§ **SOURCE EXTRACT**:
Sci-five: finalists in the BHP Science Prize (1984)
Sci-Five is a film about five very different young Australians who share an absorbing curiosity about the world. Each of the five has been a finalist in the BHP Science Prize and their projects provide a focus around which we explore their lives in more detail.
Geraldine, for example, has discovered a new species of goanna, and keeps a two-metre pregnant python in her room; Tim lives on a farm and has made an intimate study of wild duck behaviour; Lindy is interested in physiology and has experimented with the effects of common drugs on mice; Darren is a theoretical physicist with an original explanation for the ”red-shift” of distant galaxies and Robert has designed and built a highly effective computer-based system for tracking boomerangs.
The film aims to disprove the common assumption that science is ”too hard and too boring” an option for young people. It has no objective commentary, using instead the insights of the teenage scientists themselves. A mosaic structure juxtaposes and intercuts their stories to create a fascinating documentation of ideas and motives.
[Music plays and title appears: CSIRO Australia]
[Image changes to show a train travelling on a track and to Darren Kelly and two men talking inside the drivers’ cabin]
Male: Between Lithgow and Bathurst you’d probably get up to about 130, travelling at about 65 to about 80 kilometres along this section of track.
Darren Kelly: What if you had really good, really good tracks, I mean perfect tracks?

§ **DATASET ENTRIES**:
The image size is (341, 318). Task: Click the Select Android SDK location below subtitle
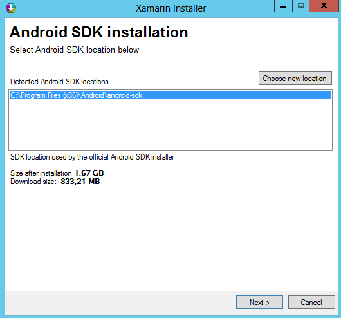75,50
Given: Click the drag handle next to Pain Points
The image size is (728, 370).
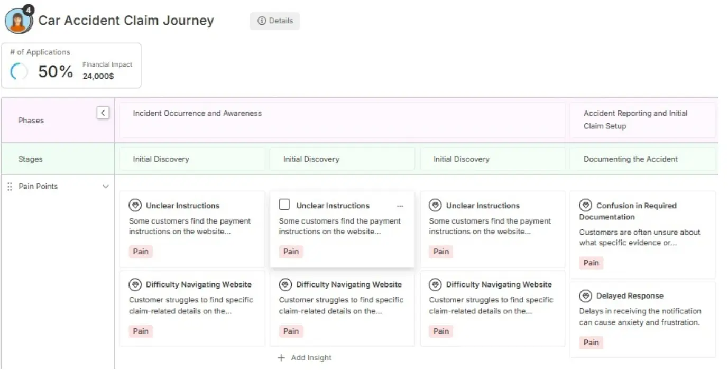Looking at the screenshot, I should (x=8, y=186).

§ **WORK TO COMPLETE**:
1. Answer these questions from the Sci-Five text.
(a) What does Geraldine keep in her room?
(b) What common assumption does the film aim to disprove?
(c) Between which two places is the train travelling on the stretch of track described in the cabin?
2. Write the next part of the Sci-Five transcript, picking up after Darren Kelly's question about perfect tracks.

§ **ANSWER SECTION**:
1.
(a) A two-metre pregnant python.
(b) That science is "too hard and too boring" an option for young people.
(c) Between Lithgow and Bathurst.

2.
Male: Good track? You’d be able to sit on 160 kilometres all the time.
Darren Kelly: The whole time. Right.
[Image of the travelling train continues to play and you hear the train sounding its horn]
[Image changes to show Tim Allen wading through water]
[Image changes to show Geraldine Milroy holding a snake]
Geraldine Milroy: Ah, there she goes again. She’s got a security problem, this snake.
[Image changes to show a man throwing a boomerang whilst its motion is being tracked by Robert Sinclair]
Robert Sinclair: Ninety-one.
[Image changes to show a mouse on a treadle wheel]
Lindy Coulson: Come on. Five, six.
[Title appears: SCI-FIVE]
[Image changes back to show Darren travelling in a train]
Darren Kelly: It is really very necessary to travel, to give up your time and travel down to Sydney on a six hour trip, because you don’t know how you compare. It wasn’t until I went to a science school that I knew there were other people as silly as I am, and we’re interested in the same subject.
[Image changes to show Darren with a teacher and another student discussing information they are watching on a monitor]
Yes, they’re earth days.
Male: They’re actually solar days. Absolutely.
Darren Kelly: And we have ten per segment, and if you count the segments you can tell it sweeps out equal area in equal time.
Male: That’s right. Yeah. And that’s how we… because the rotation of the star, it rotates around just…
Darren Kelly: The other great advantage in travelling to Sydney is that you come in contact with some of the world’s great scientists. You can share their logic and their intellectual level. You know what to expect when you’re there in a few years’ time.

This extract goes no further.